Una lontana follia – Kate Morton

SINTESI DEL LIBRO:
TUTTO iniziò con una lettera smarrita tanto tempo prima, che
attendeva il suo momento da almeno mezzo secolo, confusa fra
tante altre in una borsa da postino, dimenticata nella soffitta di
un’anonima casa di Bermondsey, a Londra. Ogni tanto ripenso a
quella borsa, e alle centinaia di missive d’amore, di bollette da
pagare, di biglietti d’auguri, di letterine di bambini che mischiati
insieme sussurravano i loro messaggi nell’oscurità. E aspettavano
che qualcuno si accorgesse di loro. Sapete come si dice, vero? Una
lettera trova sempre il suo lettore.
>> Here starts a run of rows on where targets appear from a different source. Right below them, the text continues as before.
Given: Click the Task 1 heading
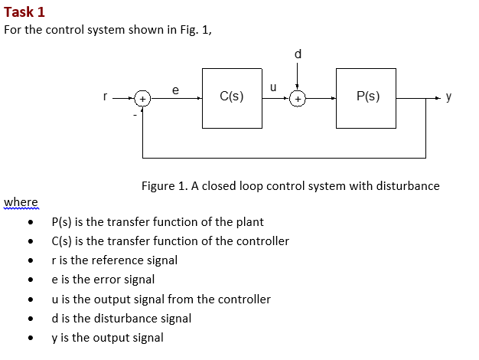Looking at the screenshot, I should pyautogui.click(x=24, y=11).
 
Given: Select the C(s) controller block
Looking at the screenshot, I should pyautogui.click(x=231, y=97).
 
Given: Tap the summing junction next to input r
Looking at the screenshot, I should pyautogui.click(x=142, y=99).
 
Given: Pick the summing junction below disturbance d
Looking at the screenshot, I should pyautogui.click(x=298, y=99).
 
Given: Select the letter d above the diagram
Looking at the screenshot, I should pyautogui.click(x=298, y=54).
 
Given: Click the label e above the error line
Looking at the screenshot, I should pyautogui.click(x=175, y=90).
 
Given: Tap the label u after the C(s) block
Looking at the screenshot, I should pyautogui.click(x=272, y=89).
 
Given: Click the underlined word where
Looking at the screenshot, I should pyautogui.click(x=21, y=201).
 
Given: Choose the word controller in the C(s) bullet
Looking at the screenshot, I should pyautogui.click(x=262, y=241).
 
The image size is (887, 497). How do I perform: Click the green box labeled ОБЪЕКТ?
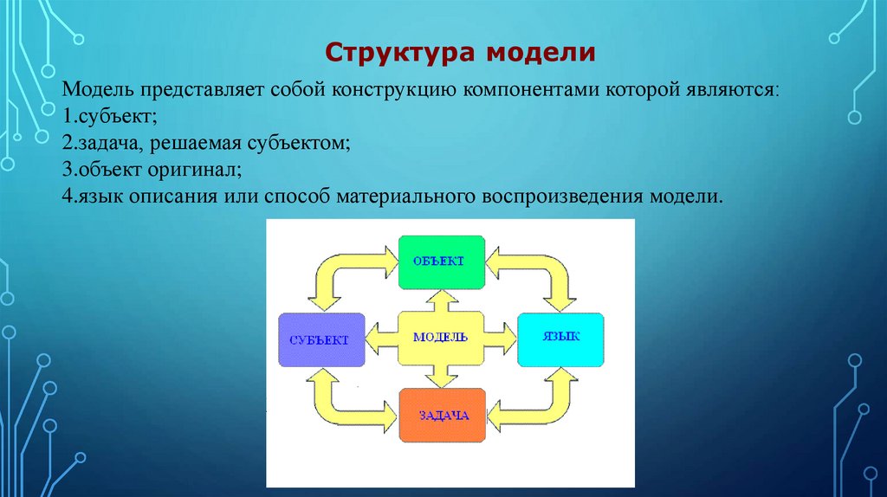click(442, 261)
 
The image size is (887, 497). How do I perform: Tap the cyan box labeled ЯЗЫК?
click(560, 339)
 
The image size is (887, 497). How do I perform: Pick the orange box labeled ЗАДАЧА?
click(442, 416)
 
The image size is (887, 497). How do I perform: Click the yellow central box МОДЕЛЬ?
click(442, 337)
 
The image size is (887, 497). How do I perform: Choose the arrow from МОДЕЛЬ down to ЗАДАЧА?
click(441, 374)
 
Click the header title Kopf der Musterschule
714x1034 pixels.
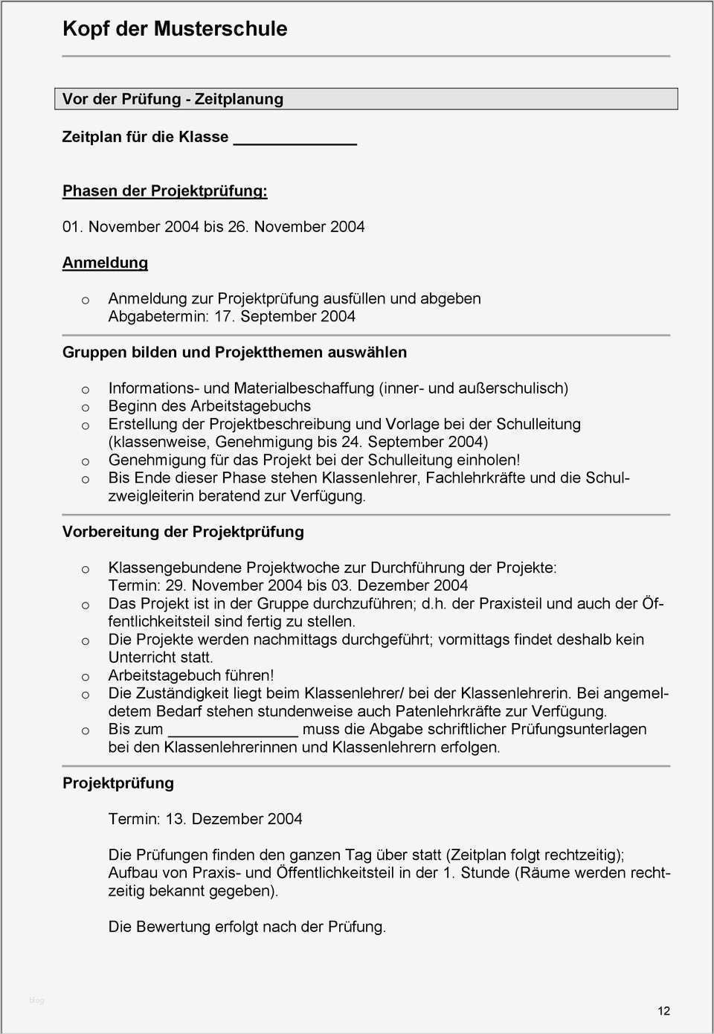tap(175, 29)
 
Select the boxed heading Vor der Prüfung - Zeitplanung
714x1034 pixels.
tap(173, 99)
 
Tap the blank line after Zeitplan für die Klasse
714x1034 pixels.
tap(295, 138)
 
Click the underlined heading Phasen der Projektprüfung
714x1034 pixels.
tap(164, 190)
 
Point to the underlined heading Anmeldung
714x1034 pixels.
tap(105, 263)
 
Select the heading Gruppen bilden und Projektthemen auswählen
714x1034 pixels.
tap(234, 352)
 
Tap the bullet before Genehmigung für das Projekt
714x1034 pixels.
tap(86, 461)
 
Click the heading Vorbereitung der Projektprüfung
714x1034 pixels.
tap(183, 532)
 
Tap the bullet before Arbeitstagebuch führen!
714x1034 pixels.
tap(86, 677)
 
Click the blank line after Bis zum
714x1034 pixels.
tap(233, 730)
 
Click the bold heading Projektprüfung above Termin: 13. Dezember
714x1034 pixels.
tap(118, 783)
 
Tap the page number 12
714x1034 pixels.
tap(663, 1010)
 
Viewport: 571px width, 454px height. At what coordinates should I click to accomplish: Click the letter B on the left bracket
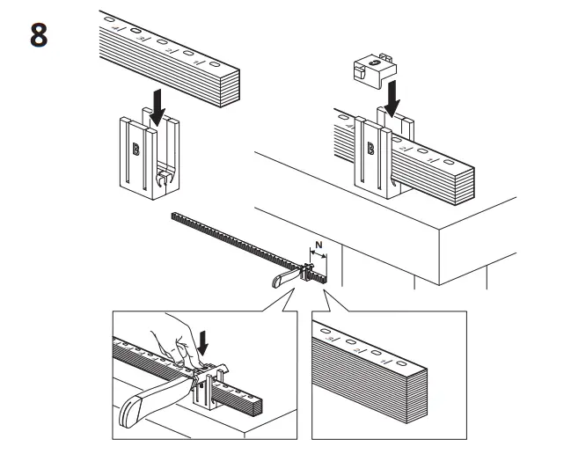pyautogui.click(x=135, y=149)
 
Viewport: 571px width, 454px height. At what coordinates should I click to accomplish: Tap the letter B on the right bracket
pyautogui.click(x=370, y=148)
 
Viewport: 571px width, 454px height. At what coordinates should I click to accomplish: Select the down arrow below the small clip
pyautogui.click(x=392, y=95)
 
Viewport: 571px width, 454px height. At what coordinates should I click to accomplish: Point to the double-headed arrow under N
pyautogui.click(x=318, y=258)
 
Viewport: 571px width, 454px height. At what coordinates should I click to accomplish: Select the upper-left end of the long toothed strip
pyautogui.click(x=174, y=215)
Prima o poi, piaccia o no, le parole
riescono in qualche modo ad arrivare alla luce, a svelare i loro
segreti.
Scusate, mi sto lasciando andare al romanticismo. È una vecchia
abitudine degli anni in cui passavo le notti leggendo romanzi
dell’Ottocento alla luce di una piccola torcia, mentre i miei genitori
credevano dormissi. Se il postino Arthur Tyrell fosse stato un po’ più
responsabile, se in quella vigilia di Natale del 1941 avesse terminato
il suo giro di consegne senza farsi tentare da tutti quei grog al rum,
se la borsa non fosse stata gettata in soffitta e dimenticata fino alla
morte del suo proprietario, una cinquantina d’anni dopo, e ancora, se
una delle figlie non l’avesse ritrovata e non avesse chiamato il Daily
Mail, forse l’intera vicenda avrebbe preso un’altra piega. Per me, per
mia madre e soprattutto per Juniper Blythe.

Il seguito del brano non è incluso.